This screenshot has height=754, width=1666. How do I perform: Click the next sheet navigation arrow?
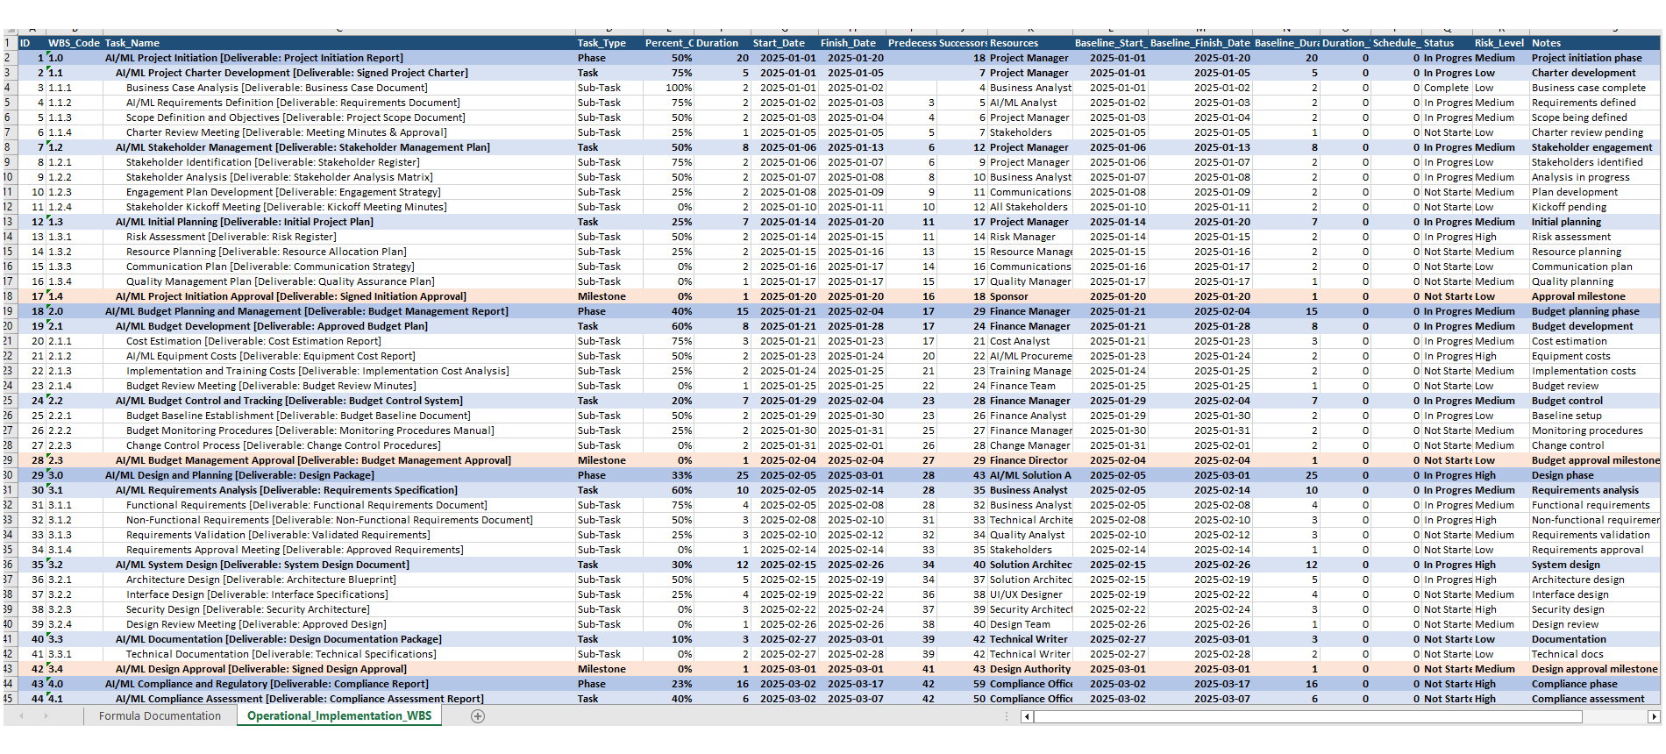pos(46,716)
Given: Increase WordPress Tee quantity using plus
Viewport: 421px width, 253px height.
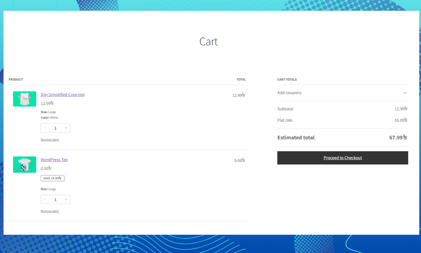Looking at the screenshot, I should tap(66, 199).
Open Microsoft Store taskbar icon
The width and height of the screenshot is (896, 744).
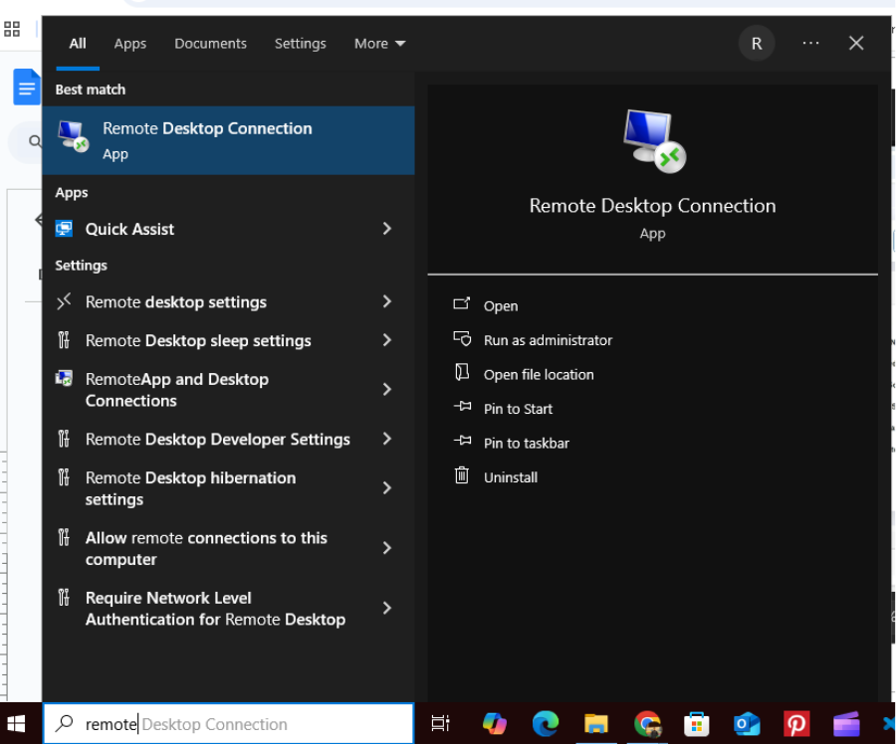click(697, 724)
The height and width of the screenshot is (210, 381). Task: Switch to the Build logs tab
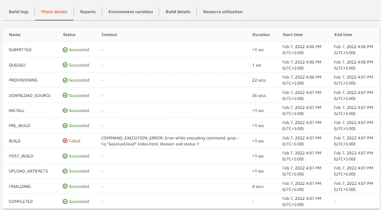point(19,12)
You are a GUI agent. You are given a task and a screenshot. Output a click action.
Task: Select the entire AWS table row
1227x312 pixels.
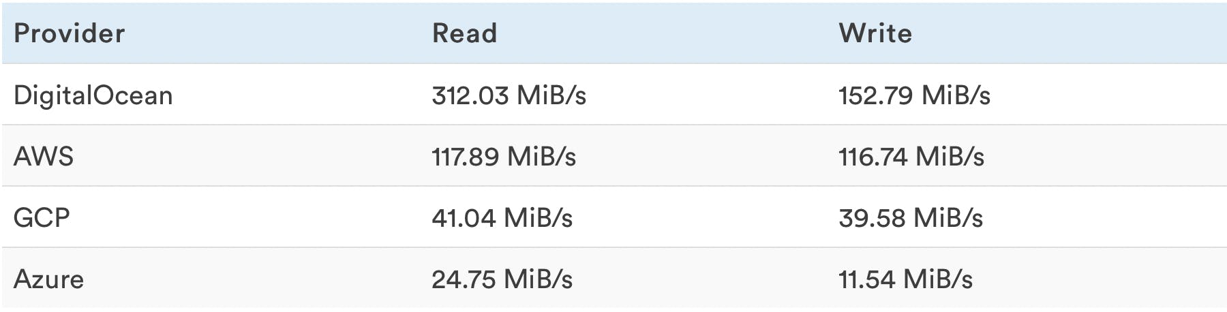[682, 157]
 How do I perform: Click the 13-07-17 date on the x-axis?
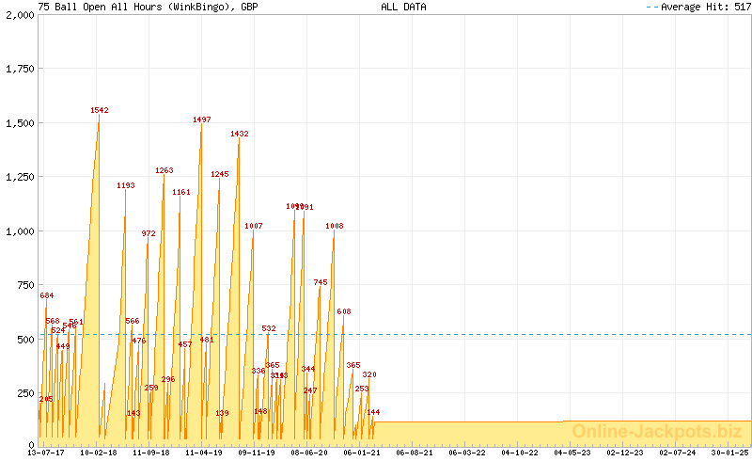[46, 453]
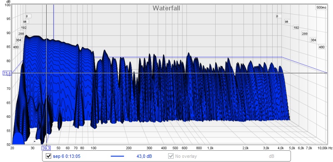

+ + + +

What you should do:
Your answer should hold every record above, printed exactly and free of pictures.

Written response:
This screenshot has height=754, width=1666. How do I perform: Click the next sheet navigation arrow?
pos(46,716)
Given: Increase WordPress Tee quantity using plus
Viewport: 421px width, 253px height.
Looking at the screenshot, I should tap(66, 199).
Open Microsoft Store taskbar icon
The width and height of the screenshot is (896, 744).
click(697, 724)
The height and width of the screenshot is (210, 381). Task: Switch to the Build logs tab
point(19,12)
You are a GUI agent. You are given a task and a screenshot. Output a click action.
Task: Select the entire AWS table row
1227x312 pixels.
[682, 157]
 How do I perform: Click the 13-07-17 date on the x-axis?
[46, 453]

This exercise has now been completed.